A campanha de Flávio Bolsonaro já havia se manifestado anteriormente, acionando o TSE após o sistema da Justiça Eleitoral indicar que o senador estava vinculado ao Missão, e não ao PL. De acordo com uma certidão histórica de filiação partidária emitida pela Corte, a filiação de Flávio ao Missão foi registrada em 12 de agosto de 2026, apresentando-se como regular no sistema da Justiça Eleitoral.
Ainda segundo a certidão, Flávio Bolsonaro foi desfiliado do PL no mesmo dia em que se filiou ao Missão. A Jovem Pan tentou contato com a campanha do senador para obter esclarecimentos sobre a situação e se houver resposta, a matéria será atualizada.

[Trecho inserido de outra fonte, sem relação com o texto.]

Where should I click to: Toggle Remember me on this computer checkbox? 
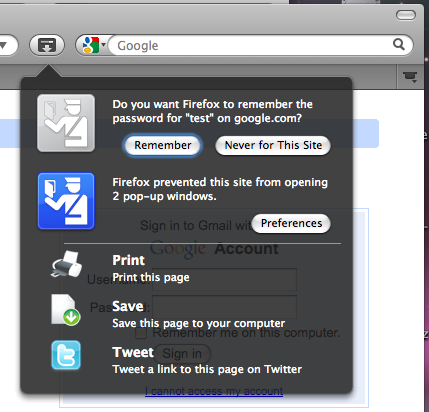141,333
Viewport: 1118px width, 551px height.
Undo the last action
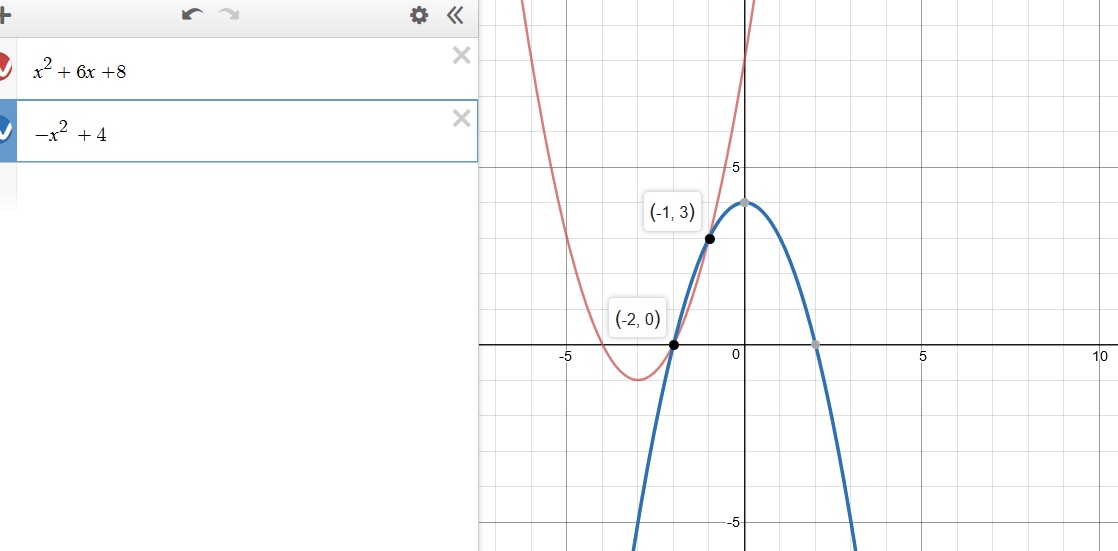coord(192,15)
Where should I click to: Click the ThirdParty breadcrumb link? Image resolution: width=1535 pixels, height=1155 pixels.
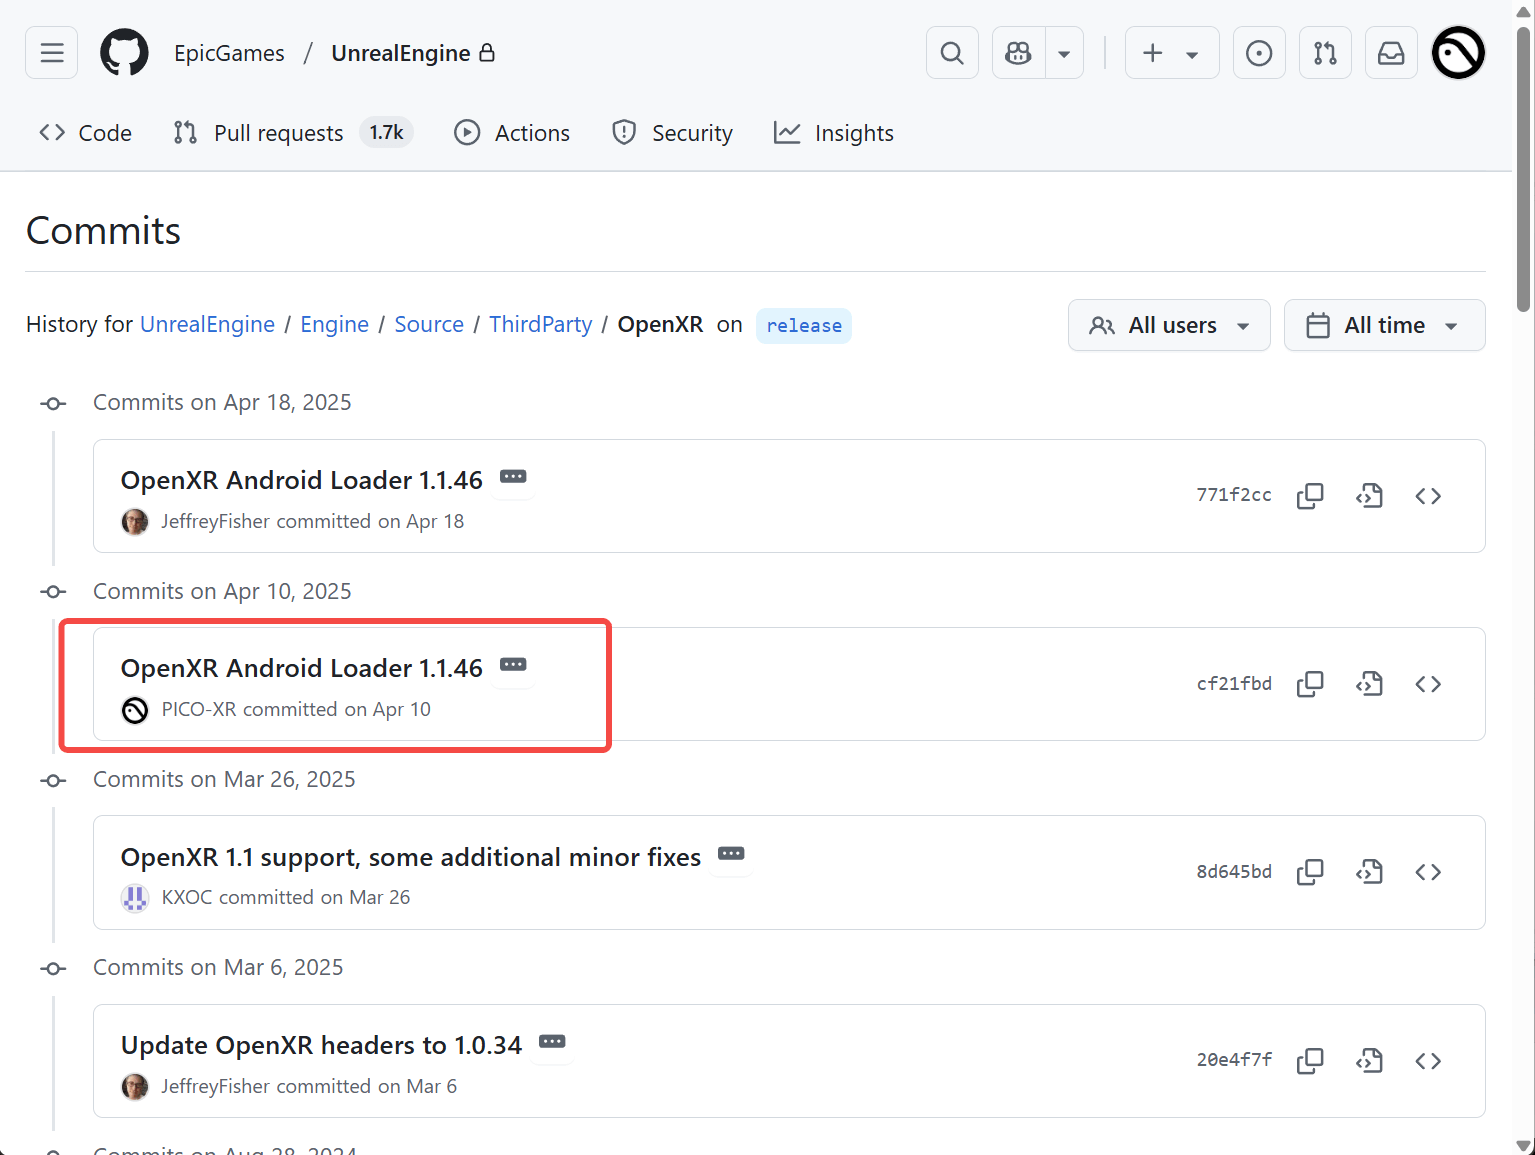pos(540,324)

Renan Santos, ao ser questionado sobre o ocorrido, declarou que não deseja a filiação do senador ao partido que fundou, afirmando: “Obviamente não partiu da gente isso, deve ter sido alguém que hackeou. A última coisa que eu vou querer é o Flávio Bolsonaro filiado no partido que eu fundei.”
Após a repercussão do caso, o Missão emitiu uma nota informando que o gabinete de Flávio Bolsonaro foi notificado sobre a tentativa de filiação no dia 2 deste mês. No comunicado, a legenda também ressaltou que está em diálogo com a Polícia Federal e com o TSE para resolver a situação.